- **Task goal**: What is needed is the whole of the data, set down exactly.
Top of Available records
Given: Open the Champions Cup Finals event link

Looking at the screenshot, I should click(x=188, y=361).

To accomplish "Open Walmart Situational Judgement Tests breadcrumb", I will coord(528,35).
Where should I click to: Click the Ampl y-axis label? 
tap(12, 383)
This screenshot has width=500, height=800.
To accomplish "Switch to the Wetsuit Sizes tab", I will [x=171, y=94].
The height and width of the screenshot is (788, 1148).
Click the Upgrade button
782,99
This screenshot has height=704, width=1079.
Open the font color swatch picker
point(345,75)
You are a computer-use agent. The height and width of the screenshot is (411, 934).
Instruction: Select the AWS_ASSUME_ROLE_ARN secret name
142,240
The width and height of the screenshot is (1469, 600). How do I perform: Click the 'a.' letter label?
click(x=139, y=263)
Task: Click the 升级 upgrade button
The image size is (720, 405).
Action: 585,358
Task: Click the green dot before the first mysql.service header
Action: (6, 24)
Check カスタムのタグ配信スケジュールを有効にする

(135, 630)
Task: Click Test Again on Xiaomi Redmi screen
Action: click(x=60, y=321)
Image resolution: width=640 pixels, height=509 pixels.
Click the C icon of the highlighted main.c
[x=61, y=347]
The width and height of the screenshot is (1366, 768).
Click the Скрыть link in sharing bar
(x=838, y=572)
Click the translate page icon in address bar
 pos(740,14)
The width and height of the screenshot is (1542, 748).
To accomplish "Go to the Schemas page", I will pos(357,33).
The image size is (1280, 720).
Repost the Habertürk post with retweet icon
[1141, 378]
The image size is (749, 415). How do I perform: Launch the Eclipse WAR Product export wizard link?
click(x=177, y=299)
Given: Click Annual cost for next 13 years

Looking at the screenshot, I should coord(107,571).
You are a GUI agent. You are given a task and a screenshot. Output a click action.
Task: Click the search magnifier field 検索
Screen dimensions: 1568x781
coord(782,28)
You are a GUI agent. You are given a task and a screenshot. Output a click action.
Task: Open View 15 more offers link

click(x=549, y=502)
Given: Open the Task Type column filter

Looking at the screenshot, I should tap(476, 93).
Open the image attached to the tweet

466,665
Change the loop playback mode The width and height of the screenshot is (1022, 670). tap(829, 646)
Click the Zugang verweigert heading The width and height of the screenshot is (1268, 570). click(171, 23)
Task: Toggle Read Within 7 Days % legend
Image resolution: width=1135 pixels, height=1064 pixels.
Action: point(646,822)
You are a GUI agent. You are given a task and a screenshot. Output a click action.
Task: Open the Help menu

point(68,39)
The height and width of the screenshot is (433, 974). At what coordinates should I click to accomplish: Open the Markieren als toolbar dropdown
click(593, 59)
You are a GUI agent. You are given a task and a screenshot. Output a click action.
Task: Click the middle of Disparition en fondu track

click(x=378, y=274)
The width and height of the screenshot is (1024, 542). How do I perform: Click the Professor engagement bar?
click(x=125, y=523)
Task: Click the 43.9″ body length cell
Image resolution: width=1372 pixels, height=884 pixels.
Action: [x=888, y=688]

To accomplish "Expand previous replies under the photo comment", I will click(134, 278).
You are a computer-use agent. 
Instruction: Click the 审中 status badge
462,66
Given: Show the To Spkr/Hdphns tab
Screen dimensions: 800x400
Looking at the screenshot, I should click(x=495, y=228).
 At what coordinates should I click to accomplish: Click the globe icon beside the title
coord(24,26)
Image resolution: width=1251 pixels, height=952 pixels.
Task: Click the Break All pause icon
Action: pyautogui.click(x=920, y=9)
Bottom of Available records
- **Reply to the exercise**:
Given: Open the Champions Cup Finals event link

Looking at the screenshot, I should click(x=188, y=361).

To accomplish "Open Walmart Situational Judgement Tests breadcrumb", I will coord(528,35).
Where should I click to: Click the Ampl y-axis label? 
tap(12, 383)
This screenshot has width=500, height=800.
To accomplish "Switch to the Wetsuit Sizes tab", I will [x=171, y=94].
The height and width of the screenshot is (788, 1148).
Click the Upgrade button
782,99
This screenshot has height=704, width=1079.
Open the font color swatch picker
point(345,75)
You are a computer-use agent. The height and width of the screenshot is (411, 934).
Instruction: Select the AWS_ASSUME_ROLE_ARN secret name
142,240
The width and height of the screenshot is (1469, 600). How do I perform: Click the 'a.' letter label?
click(x=139, y=263)
Task: Click the 升级 upgrade button
The image size is (720, 405).
Action: 585,358
Task: Click the green dot before the first mysql.service header
Action: (6, 24)
Check カスタムのタグ配信スケジュールを有効にする

(135, 630)
Task: Click Test Again on Xiaomi Redmi screen
Action: click(x=60, y=321)
Image resolution: width=640 pixels, height=509 pixels.
Click the C icon of the highlighted main.c
[x=61, y=347]
The width and height of the screenshot is (1366, 768).
Click the Скрыть link in sharing bar
(x=838, y=572)
Click the translate page icon in address bar
 pos(740,14)
The width and height of the screenshot is (1542, 748).
To accomplish "Go to the Schemas page", I will pos(357,33).
The image size is (1280, 720).
Repost the Habertürk post with retweet icon
[1141, 378]
The image size is (749, 415). How do I perform: Launch the Eclipse WAR Product export wizard link?
click(x=177, y=299)
Given: Click Annual cost for next 13 years

Looking at the screenshot, I should coord(107,571).
You are a GUI agent. You are given a task and a screenshot. Output a click action.
Task: Click the search magnifier field 検索
Screen dimensions: 1568x781
coord(782,28)
You are a GUI agent. You are given a task and a screenshot. Output a click action.
Task: Open View 15 more offers link

click(x=549, y=502)
Given: Open the Task Type column filter

Looking at the screenshot, I should tap(476, 93).
Open the image attached to the tweet

466,665
Change the loop playback mode The width and height of the screenshot is (1022, 670). tap(829, 646)
Click the Zugang verweigert heading The width and height of the screenshot is (1268, 570). click(171, 23)
Task: Toggle Read Within 7 Days % legend
Image resolution: width=1135 pixels, height=1064 pixels.
Action: point(646,822)
You are a GUI agent. You are given a task and a screenshot. Output a click action.
Task: Open the Help menu

point(68,39)
The height and width of the screenshot is (433, 974). At what coordinates should I click to accomplish: Open the Markieren als toolbar dropdown
click(593, 59)
You are a GUI agent. You are given a task and a screenshot. Output a click action.
Task: Click the middle of Disparition en fondu track

click(x=378, y=274)
The width and height of the screenshot is (1024, 542). How do I perform: Click the Professor engagement bar?
click(x=125, y=523)
Task: Click the 43.9″ body length cell
Image resolution: width=1372 pixels, height=884 pixels.
Action: [x=888, y=688]

To accomplish "Expand previous replies under the photo comment", I will click(134, 278).
You are a computer-use agent. 
Instruction: Click the 审中 status badge
462,66
Given: Show the To Spkr/Hdphns tab
Screen dimensions: 800x400
Looking at the screenshot, I should click(x=495, y=228).
 At what coordinates should I click to accomplish: Click the globe icon beside the title
coord(24,26)
Image resolution: width=1251 pixels, height=952 pixels.
Task: Click the Break All pause icon
Action: pyautogui.click(x=920, y=9)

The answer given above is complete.